Functional analysis of PTPs in development and human diseases
Protein tyrosine phosphatases (PTPs) are a group of tightly regulated enzymes that coordinate with protein tyrosine kinases (PTKs) to control protein phosphorylation during cell adhesion and migration. To explore the functional role of PTPs in cell adhesion and migration, we performed genetic analyses to identify PTPs that could modulate border cell migration during Drosophila oogenesis. Depletion of Myopic (Mop), the Drosophila homolog of human HDPTP/PTPN23, resulted in aberrant integrin distribution and border cell dissociation. We further identified Rab4 GTPase as an interactor of Mop/HDPTP. HDPTP regulates Rab4 distribution, integrin trafficking, and cell motility. We also found that the FERM and PDZ domain-containing protein tyrosine phosphatase, dPtpmeg/PTPN3, negatively regulates EGFR/Ras/MAPK signaling pathway. Our recent data indicate that PTPN3 promotes EGFR degradation and inhibits lung cancer cell proliferation and migration.

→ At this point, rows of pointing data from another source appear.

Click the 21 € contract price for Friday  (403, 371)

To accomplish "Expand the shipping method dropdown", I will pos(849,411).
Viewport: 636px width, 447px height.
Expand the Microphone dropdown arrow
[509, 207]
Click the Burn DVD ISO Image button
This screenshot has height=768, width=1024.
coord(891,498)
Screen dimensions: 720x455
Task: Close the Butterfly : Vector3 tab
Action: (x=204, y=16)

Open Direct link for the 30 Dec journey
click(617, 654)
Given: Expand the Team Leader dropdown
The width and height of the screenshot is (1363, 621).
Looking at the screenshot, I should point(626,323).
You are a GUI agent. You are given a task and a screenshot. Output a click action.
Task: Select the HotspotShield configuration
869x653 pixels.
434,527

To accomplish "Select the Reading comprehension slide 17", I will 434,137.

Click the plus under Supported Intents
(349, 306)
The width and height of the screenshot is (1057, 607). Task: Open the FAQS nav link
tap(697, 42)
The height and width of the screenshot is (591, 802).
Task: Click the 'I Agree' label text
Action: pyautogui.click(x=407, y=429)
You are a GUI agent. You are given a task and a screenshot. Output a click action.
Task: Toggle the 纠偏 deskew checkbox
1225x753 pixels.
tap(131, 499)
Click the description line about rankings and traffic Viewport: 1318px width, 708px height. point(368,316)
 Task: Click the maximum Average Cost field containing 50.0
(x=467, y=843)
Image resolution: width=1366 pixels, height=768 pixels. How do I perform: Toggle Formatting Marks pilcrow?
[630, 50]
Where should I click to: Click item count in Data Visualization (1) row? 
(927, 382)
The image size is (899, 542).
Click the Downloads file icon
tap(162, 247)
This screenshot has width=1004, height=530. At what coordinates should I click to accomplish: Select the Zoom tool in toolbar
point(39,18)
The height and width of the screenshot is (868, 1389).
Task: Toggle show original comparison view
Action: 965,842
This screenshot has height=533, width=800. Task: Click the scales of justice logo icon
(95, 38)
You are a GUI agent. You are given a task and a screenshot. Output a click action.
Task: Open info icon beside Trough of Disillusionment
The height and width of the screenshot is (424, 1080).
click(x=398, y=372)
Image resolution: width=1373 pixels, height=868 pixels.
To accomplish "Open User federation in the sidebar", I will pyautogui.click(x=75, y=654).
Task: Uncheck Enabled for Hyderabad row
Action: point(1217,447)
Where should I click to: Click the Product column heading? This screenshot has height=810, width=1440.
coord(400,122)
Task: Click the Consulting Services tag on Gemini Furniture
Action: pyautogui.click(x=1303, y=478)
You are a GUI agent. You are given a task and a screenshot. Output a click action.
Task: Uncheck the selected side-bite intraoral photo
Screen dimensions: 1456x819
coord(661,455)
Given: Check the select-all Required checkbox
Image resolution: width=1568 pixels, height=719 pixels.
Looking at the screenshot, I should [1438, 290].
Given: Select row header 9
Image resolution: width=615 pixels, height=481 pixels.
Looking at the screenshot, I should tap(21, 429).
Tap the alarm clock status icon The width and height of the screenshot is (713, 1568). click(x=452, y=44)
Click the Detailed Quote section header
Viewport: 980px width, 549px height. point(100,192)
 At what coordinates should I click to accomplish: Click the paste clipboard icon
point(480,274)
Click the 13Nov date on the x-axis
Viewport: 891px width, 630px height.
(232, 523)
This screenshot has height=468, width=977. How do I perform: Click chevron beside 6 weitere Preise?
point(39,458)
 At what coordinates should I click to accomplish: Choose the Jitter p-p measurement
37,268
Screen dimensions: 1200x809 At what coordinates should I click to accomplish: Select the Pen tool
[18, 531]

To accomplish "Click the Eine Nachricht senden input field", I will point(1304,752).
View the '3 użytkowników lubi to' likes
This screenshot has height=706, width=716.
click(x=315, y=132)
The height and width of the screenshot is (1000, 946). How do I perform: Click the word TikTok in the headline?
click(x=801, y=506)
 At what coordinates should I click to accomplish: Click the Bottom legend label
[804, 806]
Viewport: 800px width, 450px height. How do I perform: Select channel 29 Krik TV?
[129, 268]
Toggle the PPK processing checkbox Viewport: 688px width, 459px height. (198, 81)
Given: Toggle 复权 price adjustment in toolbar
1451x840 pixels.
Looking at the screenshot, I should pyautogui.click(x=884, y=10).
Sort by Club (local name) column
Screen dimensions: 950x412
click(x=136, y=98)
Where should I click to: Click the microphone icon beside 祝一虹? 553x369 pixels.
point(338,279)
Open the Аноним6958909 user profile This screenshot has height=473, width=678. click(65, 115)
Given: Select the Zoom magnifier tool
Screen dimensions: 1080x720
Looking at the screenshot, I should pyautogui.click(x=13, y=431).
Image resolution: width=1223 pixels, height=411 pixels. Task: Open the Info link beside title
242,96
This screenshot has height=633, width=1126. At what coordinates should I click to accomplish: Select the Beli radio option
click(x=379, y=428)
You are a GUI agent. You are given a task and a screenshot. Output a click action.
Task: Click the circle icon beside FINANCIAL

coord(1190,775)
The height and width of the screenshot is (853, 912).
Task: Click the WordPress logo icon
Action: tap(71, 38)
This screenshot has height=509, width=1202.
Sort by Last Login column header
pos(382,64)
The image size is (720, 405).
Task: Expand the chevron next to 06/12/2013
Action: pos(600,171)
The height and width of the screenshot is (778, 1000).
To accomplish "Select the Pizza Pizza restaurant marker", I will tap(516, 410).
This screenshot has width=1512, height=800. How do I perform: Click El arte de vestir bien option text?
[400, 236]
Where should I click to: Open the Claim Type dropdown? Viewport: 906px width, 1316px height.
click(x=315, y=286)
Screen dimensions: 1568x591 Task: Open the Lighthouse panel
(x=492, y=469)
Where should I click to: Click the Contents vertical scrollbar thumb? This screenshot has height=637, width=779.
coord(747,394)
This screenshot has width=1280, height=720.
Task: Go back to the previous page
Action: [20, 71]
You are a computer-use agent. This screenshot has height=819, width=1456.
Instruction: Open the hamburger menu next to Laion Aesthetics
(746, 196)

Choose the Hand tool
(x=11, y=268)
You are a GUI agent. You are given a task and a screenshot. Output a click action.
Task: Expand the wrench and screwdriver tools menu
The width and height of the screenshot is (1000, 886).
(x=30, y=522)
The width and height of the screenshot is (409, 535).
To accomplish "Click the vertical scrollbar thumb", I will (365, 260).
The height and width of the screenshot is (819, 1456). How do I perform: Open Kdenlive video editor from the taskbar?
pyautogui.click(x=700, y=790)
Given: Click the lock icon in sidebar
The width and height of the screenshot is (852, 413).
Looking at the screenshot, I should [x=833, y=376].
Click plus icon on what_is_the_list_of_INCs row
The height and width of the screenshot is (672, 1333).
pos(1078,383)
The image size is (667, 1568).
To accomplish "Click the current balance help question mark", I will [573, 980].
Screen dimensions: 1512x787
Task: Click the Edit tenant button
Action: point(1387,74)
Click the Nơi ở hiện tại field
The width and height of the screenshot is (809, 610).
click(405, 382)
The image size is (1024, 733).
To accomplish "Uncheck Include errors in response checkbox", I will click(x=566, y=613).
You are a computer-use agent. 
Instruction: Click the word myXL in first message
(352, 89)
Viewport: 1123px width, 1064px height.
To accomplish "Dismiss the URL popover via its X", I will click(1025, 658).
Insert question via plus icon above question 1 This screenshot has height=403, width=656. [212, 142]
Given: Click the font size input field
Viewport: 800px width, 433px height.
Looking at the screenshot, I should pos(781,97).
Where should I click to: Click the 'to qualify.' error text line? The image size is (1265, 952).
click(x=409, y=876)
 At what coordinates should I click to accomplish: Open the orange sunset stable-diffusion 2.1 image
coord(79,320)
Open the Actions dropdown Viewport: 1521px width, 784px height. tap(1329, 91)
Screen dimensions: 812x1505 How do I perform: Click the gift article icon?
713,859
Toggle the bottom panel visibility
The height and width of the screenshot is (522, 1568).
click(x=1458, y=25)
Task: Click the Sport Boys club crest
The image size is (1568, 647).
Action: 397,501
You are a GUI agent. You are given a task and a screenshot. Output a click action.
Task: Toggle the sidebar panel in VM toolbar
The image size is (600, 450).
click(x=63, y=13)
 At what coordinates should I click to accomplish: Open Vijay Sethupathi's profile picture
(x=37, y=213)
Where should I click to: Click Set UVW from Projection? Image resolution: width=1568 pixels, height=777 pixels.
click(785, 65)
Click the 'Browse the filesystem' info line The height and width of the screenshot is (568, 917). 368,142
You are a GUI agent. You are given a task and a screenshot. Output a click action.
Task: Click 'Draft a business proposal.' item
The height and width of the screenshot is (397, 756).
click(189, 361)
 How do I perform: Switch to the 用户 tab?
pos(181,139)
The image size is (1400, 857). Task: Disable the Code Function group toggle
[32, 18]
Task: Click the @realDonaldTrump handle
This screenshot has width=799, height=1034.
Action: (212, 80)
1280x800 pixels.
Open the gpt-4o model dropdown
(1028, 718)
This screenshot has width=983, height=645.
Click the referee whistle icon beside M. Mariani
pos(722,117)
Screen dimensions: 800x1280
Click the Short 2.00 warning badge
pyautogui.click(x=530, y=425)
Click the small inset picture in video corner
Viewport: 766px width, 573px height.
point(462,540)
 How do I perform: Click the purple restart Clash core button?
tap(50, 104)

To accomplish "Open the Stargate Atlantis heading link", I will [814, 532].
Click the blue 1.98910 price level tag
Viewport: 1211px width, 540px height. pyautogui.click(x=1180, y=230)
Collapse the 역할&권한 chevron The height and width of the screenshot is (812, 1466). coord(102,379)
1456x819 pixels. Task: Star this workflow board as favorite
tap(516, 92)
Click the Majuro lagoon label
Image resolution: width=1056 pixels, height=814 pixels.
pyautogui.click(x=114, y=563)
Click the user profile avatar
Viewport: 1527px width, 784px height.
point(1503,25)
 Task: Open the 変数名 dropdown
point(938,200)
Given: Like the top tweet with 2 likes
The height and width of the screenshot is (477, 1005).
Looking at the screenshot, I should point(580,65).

Molecular signaling and PTM of autophagy
Autophagy is a process by which components of the cytoplasm (the jelly-like substance that fills a cell) are engulfed and degraded; it has recently been found to play an important role in development and in certain human diseases such as cancer, immune response, and neurodegeneration. We are applying genetic, cell biologic, and biochemical approaches to study the molecular machinery of autophagy.